Grading summary.
You may work in groups of at most two, but you may discuss with anyone in the class as much as you like (see below).
To receive more than zero points:
Project phase 1 spreadsheet post before Friday. November 12, 11:59pm.
Project phase 1 spreadsheet haggling finished before Friday, November 19, 11:59pm.
Project phase 2 gradescope submission before Wednesday, December 1, 11:59pm.
Phase 1.
This phase is to select a paper. Here’s the process:
I will post a class-wide spreadsheet before the end of Friday, November 5.
Here is a link to the spreadsheet, which is accessible with @illinois email accounts.
To access the spreadsheet, you must have google authentication set to use your illinois account. I will not grant any individual access requests (e.g., to gmail accounts).
To enable google authentication on your illinois account, see the instructions at this link, alternatively it probably suffices to enable “google apps @ illinois” at this link.
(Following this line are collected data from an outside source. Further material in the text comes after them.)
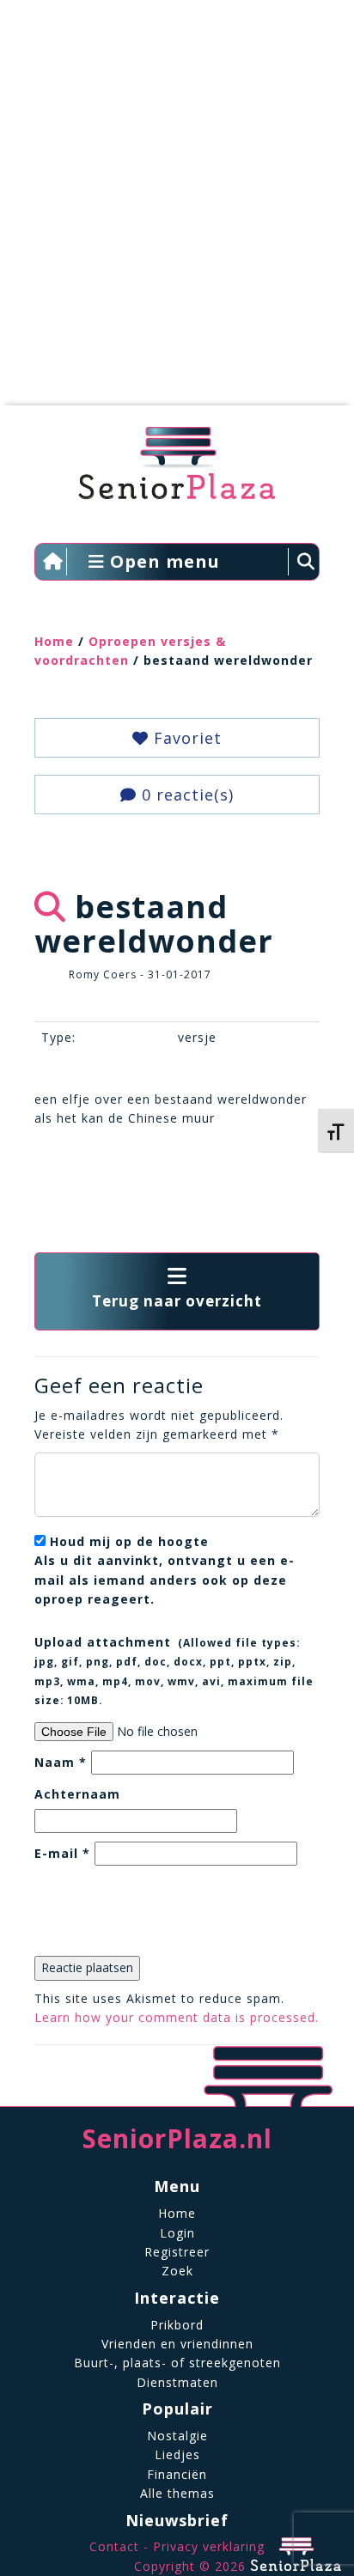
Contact (114, 2546)
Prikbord (177, 2325)
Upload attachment (174, 1670)
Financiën (177, 2474)
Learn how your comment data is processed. (176, 2017)
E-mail (62, 1853)
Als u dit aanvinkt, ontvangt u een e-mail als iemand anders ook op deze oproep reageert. (164, 1570)
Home (54, 641)
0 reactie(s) (185, 794)
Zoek (177, 2270)
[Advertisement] (177, 211)
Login (177, 2233)
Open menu (162, 561)
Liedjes (177, 2454)
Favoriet (185, 738)
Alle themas (177, 2493)
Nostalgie (177, 2435)
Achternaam (77, 1794)
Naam (60, 1762)
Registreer (177, 2252)
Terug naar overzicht (177, 1301)
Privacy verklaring (209, 2546)
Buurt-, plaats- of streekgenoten (177, 2362)
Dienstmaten (177, 2382)
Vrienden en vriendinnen (177, 2343)
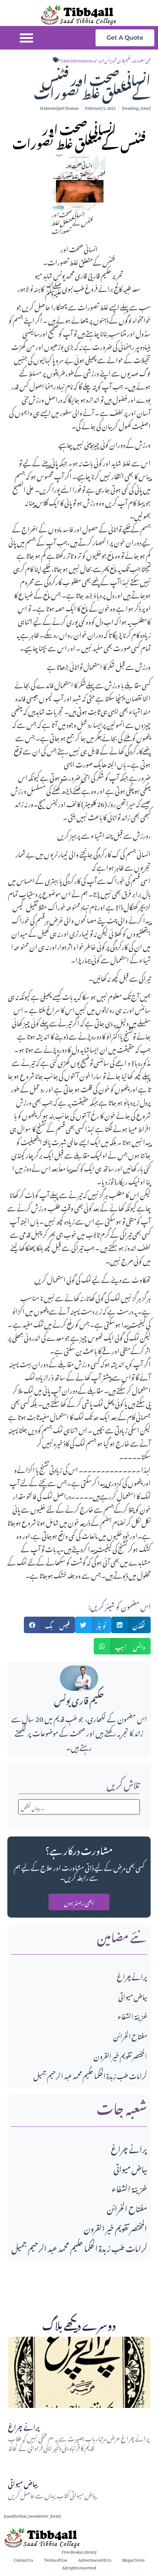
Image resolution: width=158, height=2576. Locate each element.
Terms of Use (55, 2559)
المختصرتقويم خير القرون (120, 2055)
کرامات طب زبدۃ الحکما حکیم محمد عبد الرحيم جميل (90, 2075)
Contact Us (23, 2559)
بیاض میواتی (132, 1995)
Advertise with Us (94, 2559)
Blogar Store (133, 2559)
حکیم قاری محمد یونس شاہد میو (112, 60)
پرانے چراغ (132, 1976)
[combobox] (79, 1806)
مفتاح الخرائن (130, 2035)
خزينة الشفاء (132, 2015)
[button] (26, 38)
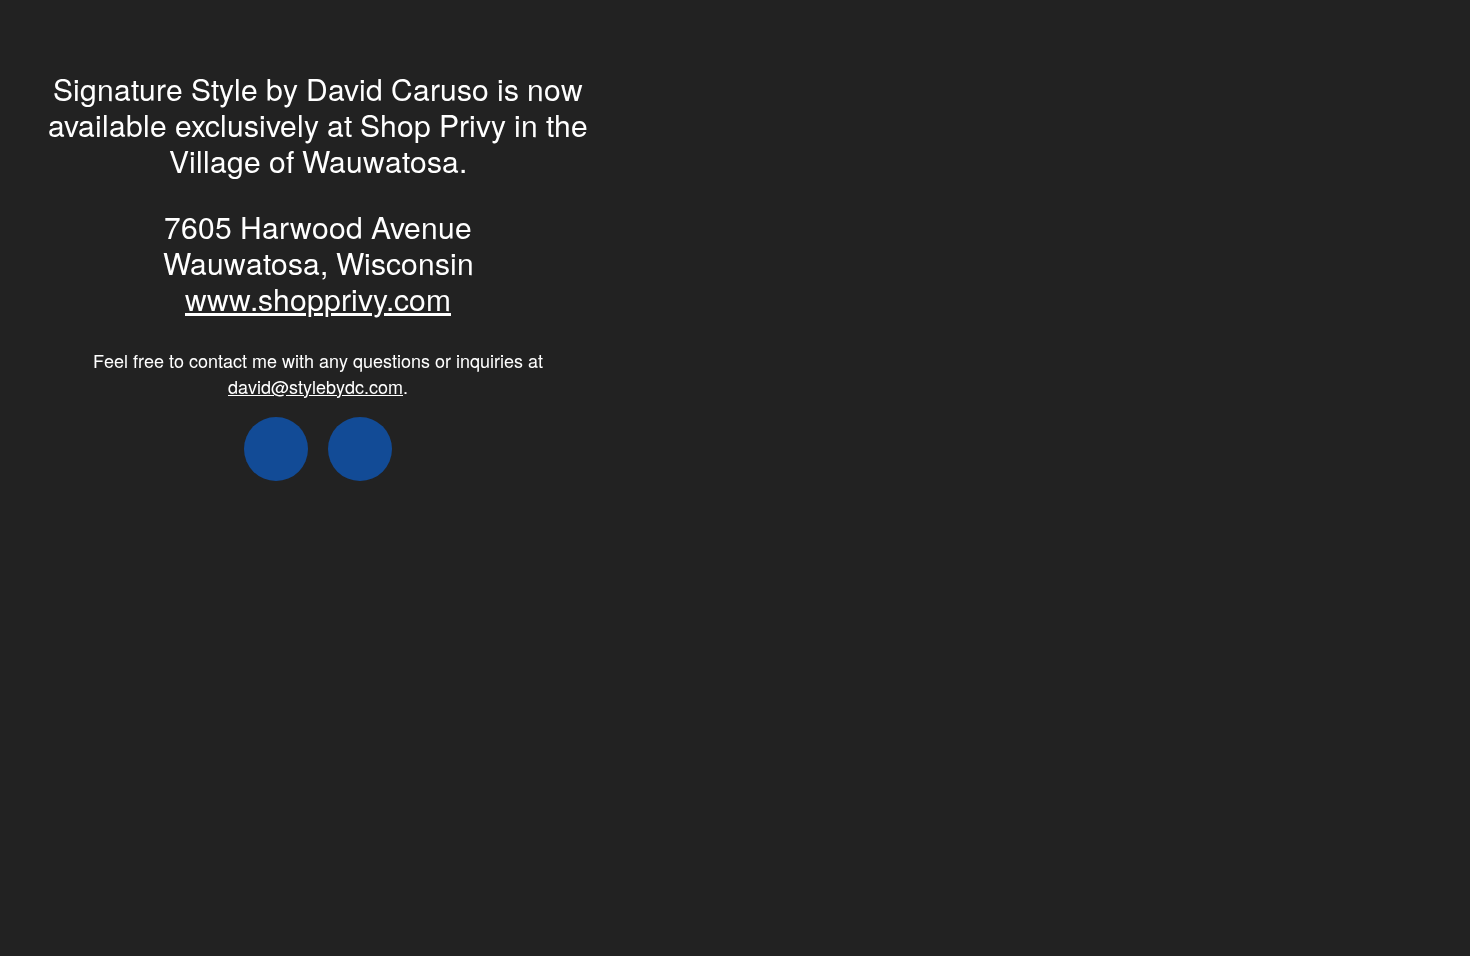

Each group grabs one row of the spreadsheet, first come first serve.
You will then propose one paper at a time, waiting for my comments before posting another.
Your post must include paper title, paper authors, and a URL to a freely-available version of the paper (no paywalls).
I will check the spreadsheet every few fays between November 5 and 19, either rejecting or accepting papers I see.
When rejecting, I will mark the paper red, and leave a comment. Reasons I may reject: paper lacks sufficient theory, paper lacks sufficient relevance to the class, conversely the paper is too close to a lecture topic (e.g., we covered it explicitly), paper is older than July 1, 2018, paper was already chosen by another group… However, the paper does not need to be accepted/published. After I reject, you should start a new spreadsheet cell to the right and we try again.
When accepting, I’ll color the paper green.
Here are some example acceptable papers, and how I’d like them formatted for the spreadsheet. You do not need to restrict your choices to this list, these are just examples.
Implicit Bias of Gradient Descent for Wide Two-layer Neural Networks Trained with the Logistic Loss.
Lenaic Chizat, Francis Bach.
https://arxiv.org/abs/2002.04486
Theoretical Analysis of Self-Training with Deep Networks on Unlabeled Data.
Colin Wei, Kendrick Shen, Yining Chen, Tengyu Ma.
https://arxiv.org/abs/2010.03622
Statistically Meaningful Approximation: a Case Study on Approximating Turing Machines with Transformers.
Colin Wei, Yining Chen, Tengyu Ma.
https://arxiv.org/abs/2107.13163
Regularization Matters: Generalization and Optimization of Neural Nets v.s. their Induced Kernel.
Colin Wei, Jason D. Lee, Qiang Liu, Tengyu Ma.
https://arxiv.org/abs/1810.05369
Hardness of Learning Neural Networks with Natural Weights.
Amit Daniely, Gal Vardi.
https://arxiv.org/abs/2006.03177v2
Neural Networks with Small Weights and Depth-Separation Barriers.
Gal Vardi, Ohad Shamir.
https://arxiv.org/abs/2006.00625v3
Compression based bound for non-compressed network: unified generalization error analysis of large compressible deep neural network.
Taiji Suzuki, Hiroshi Abe, Tomoaki Nishimura.
https://arxiv.org/abs/1909.11274v3
Deep Equals Shallow for ReLU Networks in Kernel Regimes.
Alberto Bietti, Francis Bach.
https://arxiv.org/abs/2009.14397
Gradient Descent on Two-layer Nets: Margin Maximization and Simplicity Bias.
Kaifeng Lyu, Zhiyuan Li, Runzhe Wang, Sanjeev Arora.
https://arxiv.org/abs/2110.13905
Phase 2.
You will submit a typed (\LaTeX) 2-page paper summary on gradescope, with additional pages for references. I will not read past those 2 body pages, so don’t put key stuff afterwards (if you choose to submit something longer).
Here is a \LaTeX template, and here is the corresponding compiled PDF. Please use this template.
I will give full credit to handins which use the paper I selected and follow the sections of the template and fill them in reasonably. When in doubt, simply try to make the project useful to you; i.e., a summary of the paper which you’d find useful to refer back to later.
Paper discussion and academic integrity.
You may discuss with anyone in the class, not just your project partner. I have created a discord channel.
You may not discuss in detail with people outside the class.
We will have a purely optional in-class discussion of all papers as a final lecture. You do not need to show up, the project will have been graded by then.